Passage shown

□ □ □ □ □

Blair takes Ballymena to the brink

Semi-finals are about winning, or at any rate not losing, no matter how

Semi-finals are about winning, or at any rate not losing, no matter how. If ever there was a case in point, this AIB League Division One play-off match was it. Ballymena are in their first final and won't care a whit that this won't be catalogued as a classic.

A cloying pitch, teeming rain, a swirling wind and a proliferation of handling errors and turnovers ensured there was little fluid rugby. Even place kicks couldn't be nailed, and ultimately the game was decided by the lineouts; Lansdowne's malfunctioning horribly and Ballymena's providing the platform for two last quarter tries by Mark Blair. And that was pretty much it.

Blair is bound for Narbonne and with much of the squad expected to break up next season and so many Ulster contracted players this tilt at the AIL crown could be something of a last chance saloon.

"You play for years and years or you coach for an opportunity to play in a grand final like this," observed Ballymena coach Tony D'Arcy, sounding as if he was already preparing his final team-talk for next Saturday.

READ MORE

Ballymena are one of the two teams to have beaten Clontarf this season, albeit at home back in round one last October, when, D'Arcy conceded, a rebuilt and refocused Ballymena had been preparing for that one game for three months. D'Arcy knows they'll have to play considerably better, especially in terms of cutting down the error count and providing better protection for their scrumhalf David Spence.

"They're a very special team," he said of Clontarf. "They're a class team. We know we'll have to lift three or four gears on what we did today to live with them."

D'Arcy attributed Ballymena's improvement from relegation candidates to finalists in a year to the maturing of their four Irish under-21s - the excellent Matt McCullough, Scot and Bryn Young, and Neil McMillen - "and the seamless separation between the professional and club players."

That said, on this distinctly prosaic occasion, D'Arcy conceded his team were indebted to their lineout and maul, a deliberate ploy after watching Paddy Wallace miss four kicks from four.

"Conditions were very difficult and typical of semi-finals there was no space at all," observed D'Arcy. "We had to dink it over the top to get anywhere. Lansdowne's defence was absolutely first class. Ours was good too. Our organisation was first class but we didn't have as much drive in the tackle."

The die was pretty much cast for Lansdowne in the opening 15 minutes, by which time they had coughed up four of their first six lineouts. Ballymena competed superbly on the Ro Fallon throw, and even the ball Lansdowne did scramble back was generally not of sufficient quality to construct much off it, while their kicking game was simply awful.

Even with marginally the better of the elements, it was something of a backs-to-the-wall effort by Lansdowne to reach the interval scoreless; epitomised by Brian Cusack's drive tackle on Matt McCullough and the foraging and running of Liam Toland.

However, when they failed to build on Matt Leek's post-interval drop goal - even when Blair was sin binned - there was an inevitability about the outcome despite Aidan McCullen make another major impact off the bench.

□ □ □ □ □

Provided data
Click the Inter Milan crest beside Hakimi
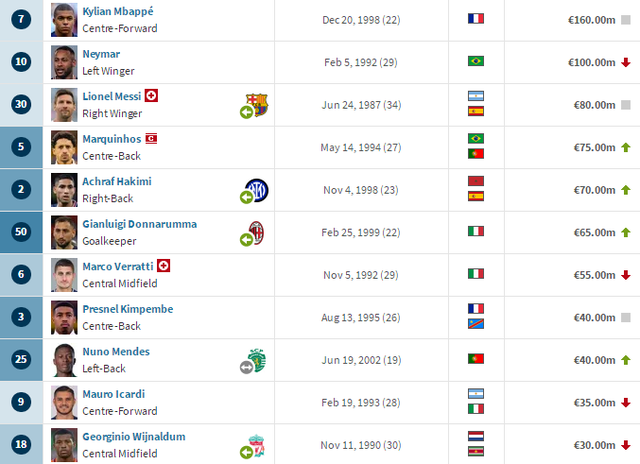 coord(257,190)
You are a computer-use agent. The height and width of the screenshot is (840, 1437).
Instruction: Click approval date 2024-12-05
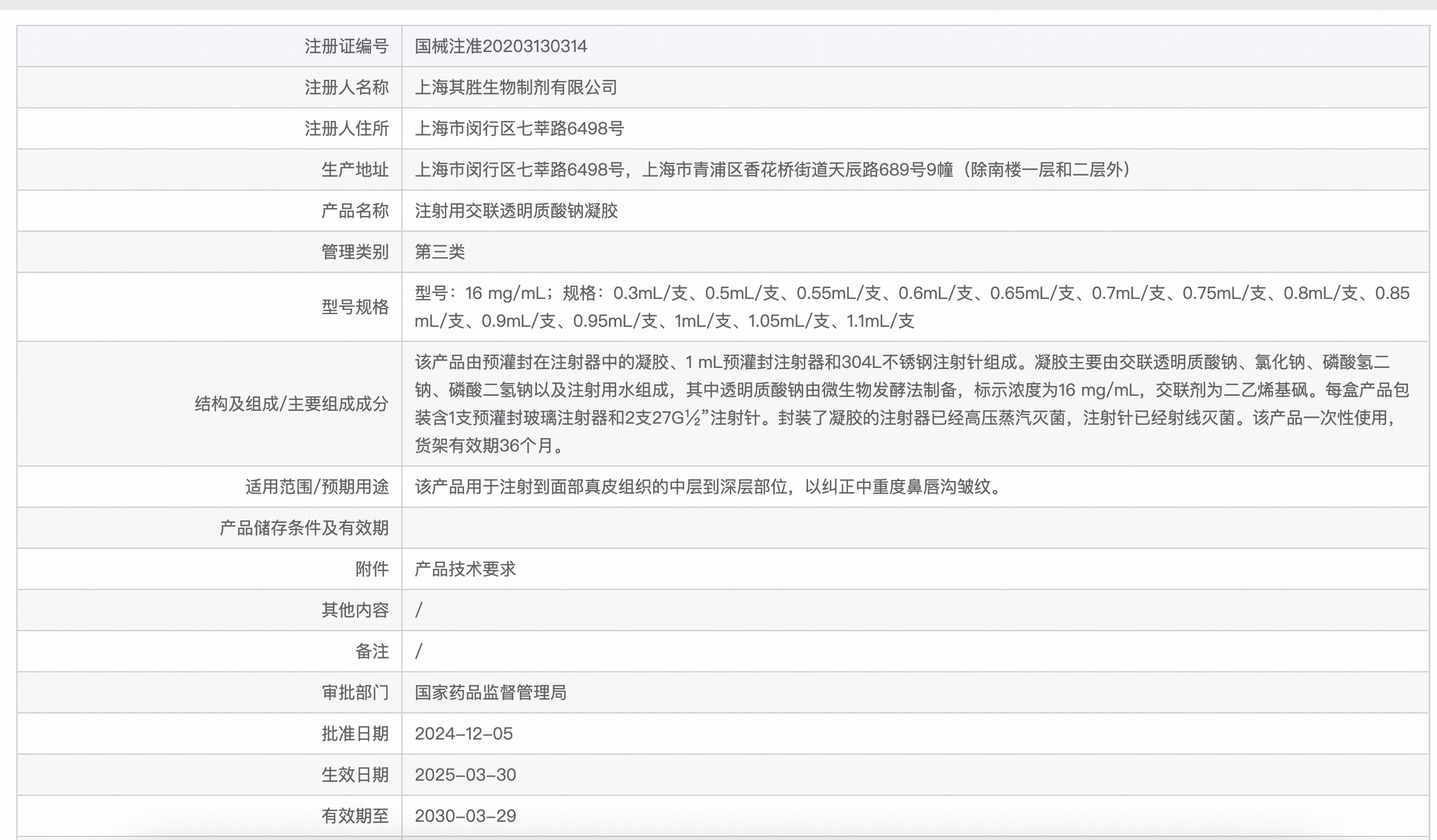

□ □ □ □ □

Stated goal 1
Based on the rugby report above, does each statement agree with it? Answer yes or no for each, and quote the words that decide it.
(a) Paddy Wallace failed with all four of his kicks.
(b) Ballymena had lost to Clontarf earlier this season.
(c) Lansdowne lost four of their first six lineouts within the opening 15 minutes.
Stated goal 2
Rewrite the rugby report between "However, when they" and "off the bench.", inclusive, switching "drop goal" to "penalty".

Reply 1
(a) Yes: "after watching Paddy Wallace miss four kicks from four."
(b) No: "Ballymena are one of the two teams to have beaten Clontarf this season"
(c) Yes: "The die was pretty much cast for Lansdowne in the opening 15 minutes, by which time they had coughed up four of their first six lineouts."

Reply 2
However, when they failed to build on Matt Leek's post-interval penalty - even when Blair was sin binned - there was an inevitability about the outcome despite Aidan McCullen make another major impact off the bench.